**Work instructions:**
1/ In one to three sentences, explain what purpose the passage on Spanish collective bargaining gives for the joint proposals that CC.OO and UGT presented.
2/ Answer these questions using the passage on Spanish collective bargaining:
(a) In what month and year did CC.OO and UGT present their joint proposals?
(b) Besides the proposals, what does the unions' document also provide?
(c) What does the unions' assessment of bargaining in 2002 highlight?
3/ Duplicate the stretch of the passage on Spanish collective bargaining from "In December 2002, Spain's" through "and negative points.".

**Excerpted passage:**
'''

In December 2002, Spain's two main trade union confederations - the Trade Union Confederation of Workers’ Commissions (Comisiones Obreras, CC.OO) and the General Workers’ Confederation (Unión General de Trabajadores, UGT) - presented their joint proposals for negotiations with the Spanish Confederation of Employers’ Organisations-Spanish Confederation of Small and Medium-Sized Enterprises (Confederación Española de Organizaciones Empresariales-Confederación Española de la Pequeña y Mediana Empresa, CEOE-CEPYME) over a central agreement providing guidelines for lower-level collective bargaining in 2003 (ES0209108N). The unions's document also provides an assessment of collective bargaining in 2002.

Assessment of bargaining in 2002

CC.OO and UGT's assessment of collective bargaining in 2002 highlights both positive and negative points.

'''

**Data excerpts:**
'''

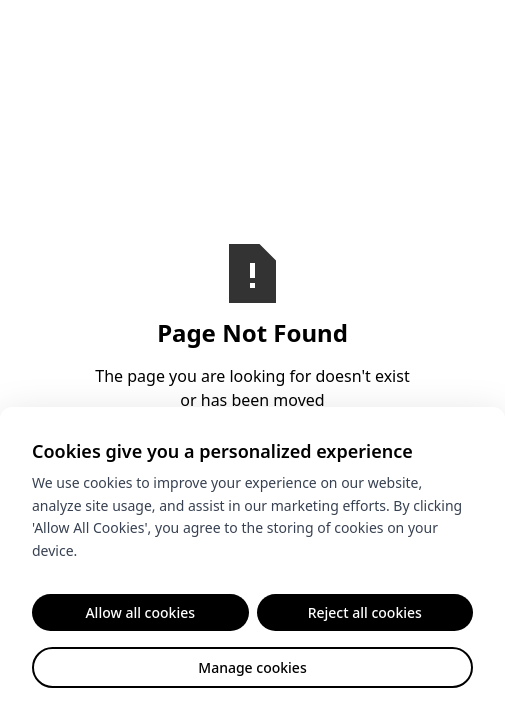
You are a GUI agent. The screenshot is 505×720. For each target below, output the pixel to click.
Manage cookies (252, 667)
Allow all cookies (140, 612)
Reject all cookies (365, 612)
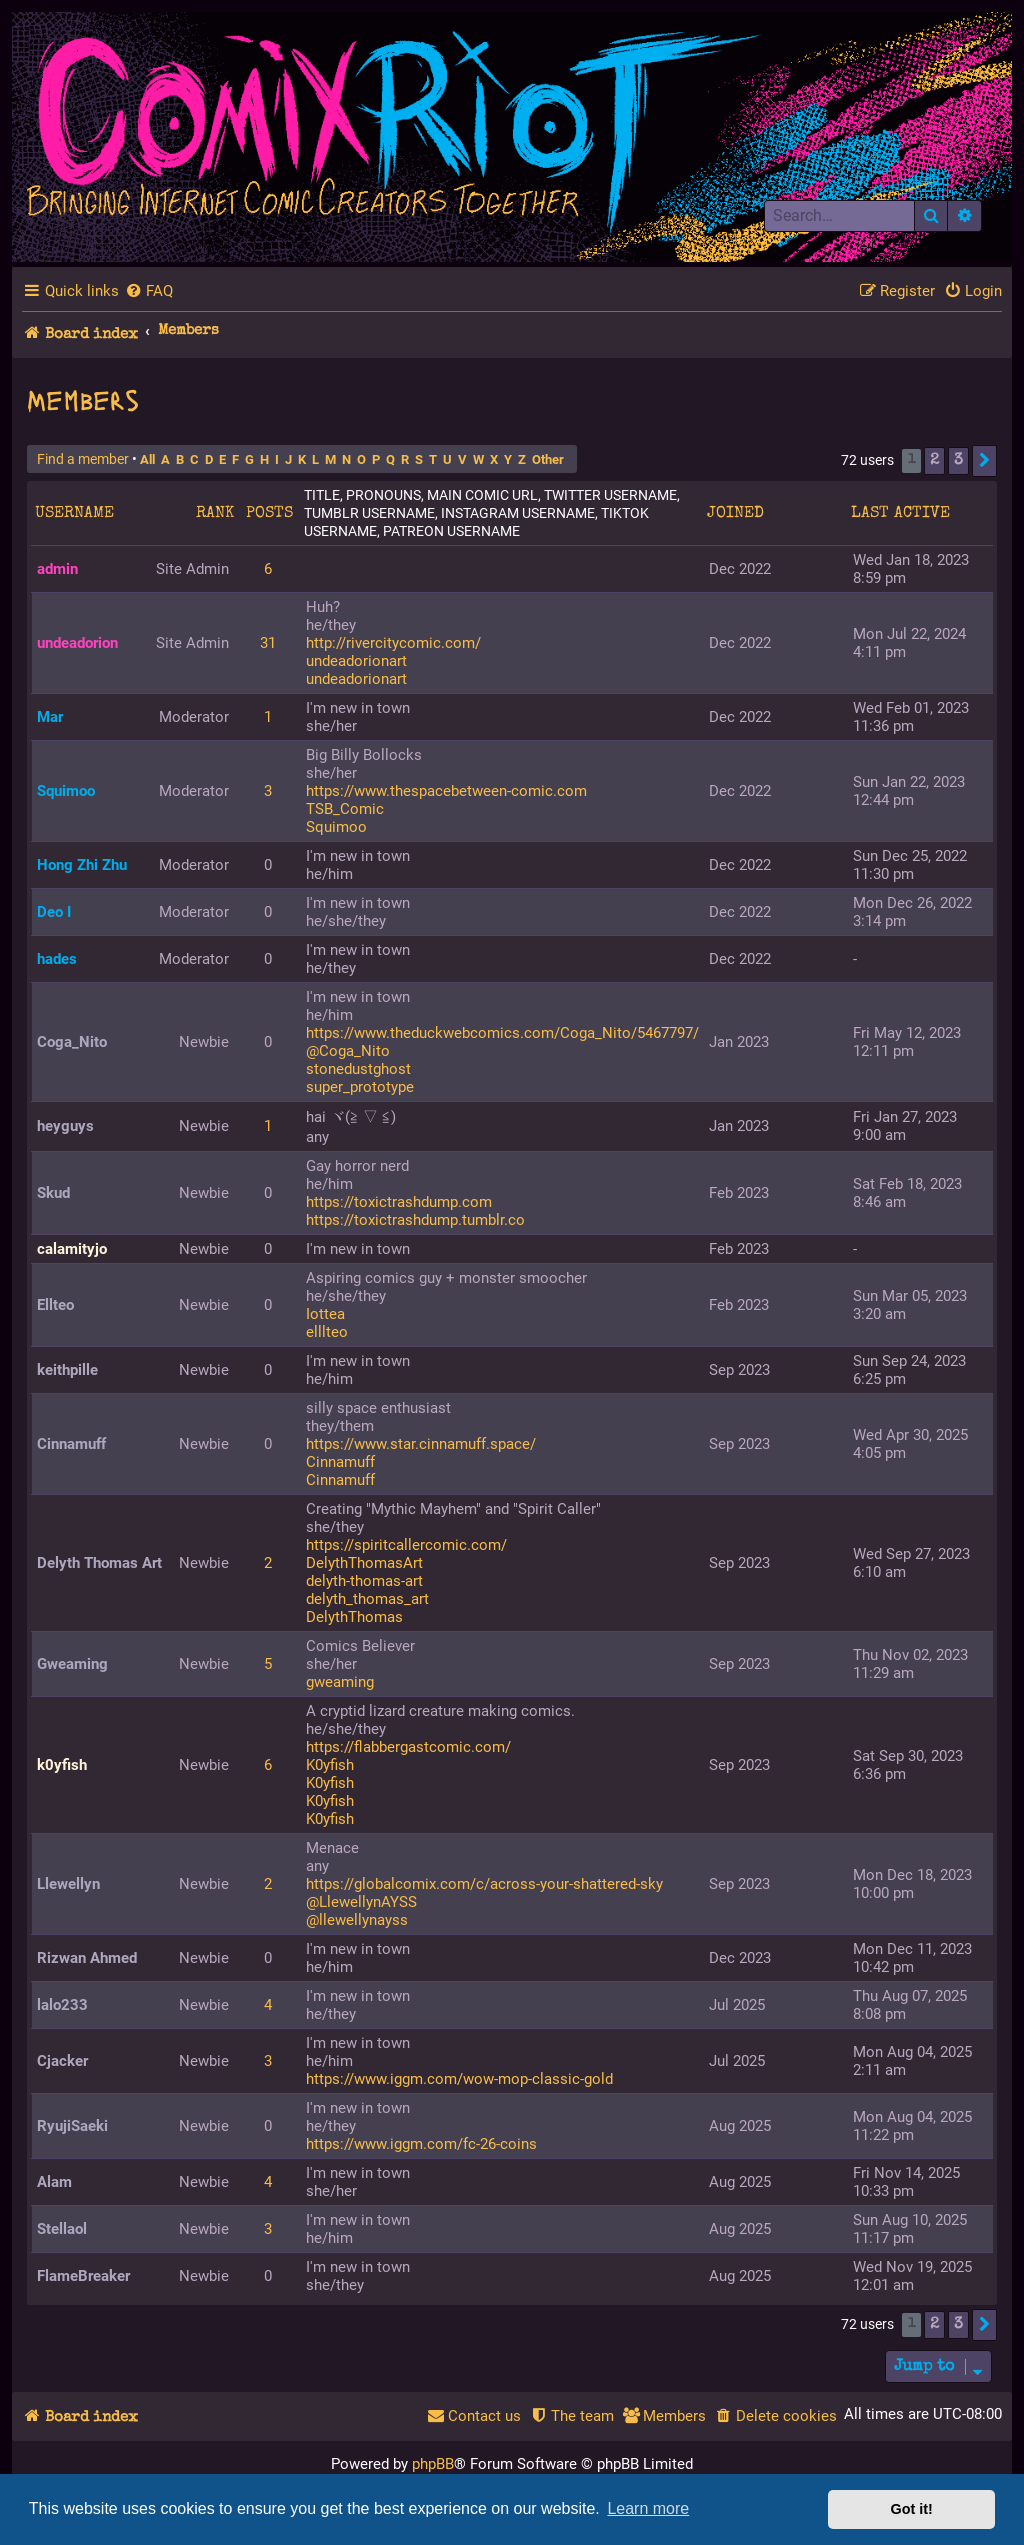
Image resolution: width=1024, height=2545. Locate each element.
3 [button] (958, 461)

'''

**Solutions:**
1/ CC.OO and UGT presented their joint proposals for negotiations with the employers' confederation CEOE-CEPYME. Those negotiations concerned a central agreement that would provide guidelines for lower-level collective bargaining in 2003.

2/
(a) December 2002.
(b) An assessment of collective bargaining in 2002.
(c) Both positive and negative points.

3/
In December 2002, Spain's two main trade union confederations - the Trade Union Confederation of Workers’ Commissions (Comisiones Obreras, CC.OO) and the General Workers’ Confederation (Unión General de Trabajadores, UGT) - presented their joint proposals for negotiations with the Spanish Confederation of Employers’ Organisations-Spanish Confederation of Small and Medium-Sized Enterprises (Confederación Española de Organizaciones Empresariales-Confederación Española de la Pequeña y Mediana Empresa, CEOE-CEPYME) over a central agreement providing guidelines for lower-level collective bargaining in 2003 (ES0209108N). The unions's document also provides an assessment of collective bargaining in 2002.

Assessment of bargaining in 2002

CC.OO and UGT's assessment of collective bargaining in 2002 highlights both positive and negative points.